__Your task__: Search the listing below for the word "named" and copy each line that holds it.

/---

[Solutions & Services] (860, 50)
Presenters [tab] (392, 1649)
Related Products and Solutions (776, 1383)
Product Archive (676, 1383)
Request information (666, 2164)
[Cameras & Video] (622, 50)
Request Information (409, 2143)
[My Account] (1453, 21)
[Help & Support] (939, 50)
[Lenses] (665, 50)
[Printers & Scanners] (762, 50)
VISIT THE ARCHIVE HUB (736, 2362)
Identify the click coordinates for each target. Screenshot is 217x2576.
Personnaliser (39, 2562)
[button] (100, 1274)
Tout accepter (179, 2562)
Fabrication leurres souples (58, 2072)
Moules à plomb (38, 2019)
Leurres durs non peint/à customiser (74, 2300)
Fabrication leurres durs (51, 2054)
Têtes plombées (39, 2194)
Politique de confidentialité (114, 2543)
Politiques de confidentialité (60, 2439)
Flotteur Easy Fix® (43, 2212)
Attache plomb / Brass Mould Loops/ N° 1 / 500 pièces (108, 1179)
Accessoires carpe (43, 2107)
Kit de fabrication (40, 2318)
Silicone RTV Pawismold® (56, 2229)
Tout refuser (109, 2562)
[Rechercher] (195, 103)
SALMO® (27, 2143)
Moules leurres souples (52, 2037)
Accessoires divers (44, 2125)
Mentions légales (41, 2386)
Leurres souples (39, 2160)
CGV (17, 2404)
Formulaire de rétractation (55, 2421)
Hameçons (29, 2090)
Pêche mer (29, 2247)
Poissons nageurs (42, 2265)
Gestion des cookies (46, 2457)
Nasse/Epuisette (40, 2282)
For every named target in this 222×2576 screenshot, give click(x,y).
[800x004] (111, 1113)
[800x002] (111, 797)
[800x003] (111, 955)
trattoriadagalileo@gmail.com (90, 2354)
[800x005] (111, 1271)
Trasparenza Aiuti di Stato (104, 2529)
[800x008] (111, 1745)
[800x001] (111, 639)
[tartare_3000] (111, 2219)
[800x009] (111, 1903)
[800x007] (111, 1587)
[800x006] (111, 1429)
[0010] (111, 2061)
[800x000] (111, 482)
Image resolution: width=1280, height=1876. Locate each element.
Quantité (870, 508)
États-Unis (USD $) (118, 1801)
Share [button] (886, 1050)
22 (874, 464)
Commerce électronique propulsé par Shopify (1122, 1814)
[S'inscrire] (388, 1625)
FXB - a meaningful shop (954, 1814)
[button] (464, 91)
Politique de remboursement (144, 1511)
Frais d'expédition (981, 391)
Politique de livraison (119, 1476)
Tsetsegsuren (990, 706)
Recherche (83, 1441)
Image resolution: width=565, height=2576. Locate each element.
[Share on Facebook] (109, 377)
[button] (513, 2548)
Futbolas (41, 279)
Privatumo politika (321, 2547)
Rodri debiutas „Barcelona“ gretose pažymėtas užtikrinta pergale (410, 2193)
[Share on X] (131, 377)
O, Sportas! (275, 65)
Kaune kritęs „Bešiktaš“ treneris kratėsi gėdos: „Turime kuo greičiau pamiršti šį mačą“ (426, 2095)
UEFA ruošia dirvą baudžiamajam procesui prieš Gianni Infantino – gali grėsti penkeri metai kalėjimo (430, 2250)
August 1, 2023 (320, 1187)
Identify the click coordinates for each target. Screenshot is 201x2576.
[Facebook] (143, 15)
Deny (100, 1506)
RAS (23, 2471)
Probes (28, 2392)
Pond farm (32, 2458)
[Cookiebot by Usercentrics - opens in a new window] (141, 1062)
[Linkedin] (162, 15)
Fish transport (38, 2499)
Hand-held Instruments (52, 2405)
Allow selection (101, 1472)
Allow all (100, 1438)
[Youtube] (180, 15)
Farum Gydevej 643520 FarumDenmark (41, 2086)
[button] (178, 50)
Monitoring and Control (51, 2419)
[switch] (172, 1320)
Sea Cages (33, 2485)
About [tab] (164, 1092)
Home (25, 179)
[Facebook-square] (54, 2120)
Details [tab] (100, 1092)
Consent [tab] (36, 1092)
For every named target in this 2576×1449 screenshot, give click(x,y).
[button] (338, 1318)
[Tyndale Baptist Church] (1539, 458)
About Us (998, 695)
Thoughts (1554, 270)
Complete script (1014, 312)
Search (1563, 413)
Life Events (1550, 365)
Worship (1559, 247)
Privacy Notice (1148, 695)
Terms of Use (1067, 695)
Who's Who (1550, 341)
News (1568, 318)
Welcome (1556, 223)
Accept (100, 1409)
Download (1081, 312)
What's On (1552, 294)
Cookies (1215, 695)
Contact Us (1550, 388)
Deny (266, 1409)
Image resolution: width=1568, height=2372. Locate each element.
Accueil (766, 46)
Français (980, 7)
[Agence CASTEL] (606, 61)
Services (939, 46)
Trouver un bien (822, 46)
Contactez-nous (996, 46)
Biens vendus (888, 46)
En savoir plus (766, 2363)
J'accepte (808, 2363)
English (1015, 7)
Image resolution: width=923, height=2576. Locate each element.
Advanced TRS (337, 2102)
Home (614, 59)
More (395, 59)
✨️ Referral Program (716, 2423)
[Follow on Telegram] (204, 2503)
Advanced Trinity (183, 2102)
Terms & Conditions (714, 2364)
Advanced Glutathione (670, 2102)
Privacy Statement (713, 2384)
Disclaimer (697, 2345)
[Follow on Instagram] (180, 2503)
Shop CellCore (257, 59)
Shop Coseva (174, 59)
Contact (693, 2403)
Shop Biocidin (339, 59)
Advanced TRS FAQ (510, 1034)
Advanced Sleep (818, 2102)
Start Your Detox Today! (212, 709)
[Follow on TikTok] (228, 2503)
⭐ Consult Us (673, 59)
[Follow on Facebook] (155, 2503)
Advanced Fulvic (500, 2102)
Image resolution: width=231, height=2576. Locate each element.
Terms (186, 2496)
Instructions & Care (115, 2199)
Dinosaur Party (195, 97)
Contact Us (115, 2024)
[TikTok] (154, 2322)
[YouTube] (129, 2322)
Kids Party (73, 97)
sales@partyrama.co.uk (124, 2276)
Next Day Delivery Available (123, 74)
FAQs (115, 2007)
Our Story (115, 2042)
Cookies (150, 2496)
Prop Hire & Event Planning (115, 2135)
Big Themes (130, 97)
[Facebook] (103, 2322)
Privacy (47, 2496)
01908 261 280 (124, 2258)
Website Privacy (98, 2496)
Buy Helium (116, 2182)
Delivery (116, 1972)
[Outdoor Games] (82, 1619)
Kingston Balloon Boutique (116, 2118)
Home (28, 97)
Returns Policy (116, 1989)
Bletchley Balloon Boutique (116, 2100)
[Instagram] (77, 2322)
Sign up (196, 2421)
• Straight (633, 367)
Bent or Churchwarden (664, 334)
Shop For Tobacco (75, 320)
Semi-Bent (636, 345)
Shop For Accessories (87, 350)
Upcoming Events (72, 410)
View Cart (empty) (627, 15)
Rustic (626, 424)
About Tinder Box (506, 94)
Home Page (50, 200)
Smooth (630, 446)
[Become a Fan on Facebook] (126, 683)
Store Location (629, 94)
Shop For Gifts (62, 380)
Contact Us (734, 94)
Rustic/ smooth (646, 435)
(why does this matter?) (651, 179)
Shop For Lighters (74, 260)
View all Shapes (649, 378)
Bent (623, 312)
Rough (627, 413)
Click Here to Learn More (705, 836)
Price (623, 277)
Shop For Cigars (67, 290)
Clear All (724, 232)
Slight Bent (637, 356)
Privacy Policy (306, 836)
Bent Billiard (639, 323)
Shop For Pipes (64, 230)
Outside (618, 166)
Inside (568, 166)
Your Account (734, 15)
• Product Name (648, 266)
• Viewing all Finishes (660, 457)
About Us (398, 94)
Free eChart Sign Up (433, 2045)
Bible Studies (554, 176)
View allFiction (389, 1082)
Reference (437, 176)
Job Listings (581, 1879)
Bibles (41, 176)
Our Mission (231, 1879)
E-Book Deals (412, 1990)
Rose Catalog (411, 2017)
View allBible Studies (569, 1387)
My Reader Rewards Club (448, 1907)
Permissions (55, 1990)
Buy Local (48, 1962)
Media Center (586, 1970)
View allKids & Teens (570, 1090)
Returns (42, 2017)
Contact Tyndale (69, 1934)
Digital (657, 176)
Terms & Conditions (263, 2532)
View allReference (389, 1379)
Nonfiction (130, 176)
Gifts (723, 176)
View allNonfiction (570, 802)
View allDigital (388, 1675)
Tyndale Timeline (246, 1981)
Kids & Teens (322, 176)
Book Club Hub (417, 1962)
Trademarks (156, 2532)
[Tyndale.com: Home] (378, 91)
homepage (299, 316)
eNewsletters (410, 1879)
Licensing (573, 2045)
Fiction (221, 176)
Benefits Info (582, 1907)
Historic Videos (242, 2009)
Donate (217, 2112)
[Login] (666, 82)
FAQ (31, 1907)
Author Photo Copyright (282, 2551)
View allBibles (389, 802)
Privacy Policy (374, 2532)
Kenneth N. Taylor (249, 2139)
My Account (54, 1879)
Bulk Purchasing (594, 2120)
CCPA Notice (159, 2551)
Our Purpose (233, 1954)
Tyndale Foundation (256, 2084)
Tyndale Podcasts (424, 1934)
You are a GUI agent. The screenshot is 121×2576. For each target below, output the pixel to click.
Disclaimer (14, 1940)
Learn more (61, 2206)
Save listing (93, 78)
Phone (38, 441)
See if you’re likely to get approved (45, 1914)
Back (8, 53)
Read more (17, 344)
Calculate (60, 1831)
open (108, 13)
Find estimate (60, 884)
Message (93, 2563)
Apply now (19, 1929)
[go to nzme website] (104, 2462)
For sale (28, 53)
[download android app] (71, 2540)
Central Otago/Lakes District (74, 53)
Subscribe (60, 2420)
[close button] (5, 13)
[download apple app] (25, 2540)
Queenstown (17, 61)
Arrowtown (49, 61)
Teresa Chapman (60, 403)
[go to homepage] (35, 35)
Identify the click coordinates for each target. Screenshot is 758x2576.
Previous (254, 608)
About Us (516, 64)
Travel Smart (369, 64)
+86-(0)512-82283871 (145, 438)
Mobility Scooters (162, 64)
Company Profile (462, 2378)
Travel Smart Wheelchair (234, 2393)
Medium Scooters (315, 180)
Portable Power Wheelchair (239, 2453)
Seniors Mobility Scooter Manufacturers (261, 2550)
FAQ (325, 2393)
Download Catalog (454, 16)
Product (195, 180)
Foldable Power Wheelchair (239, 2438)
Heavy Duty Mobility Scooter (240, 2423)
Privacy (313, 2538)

\---

__Answer to this task__:
For every named target in this 222×2576 screenshot, give click(x,y).
For every named target in this 2576×1449 screenshot, give click(x,y).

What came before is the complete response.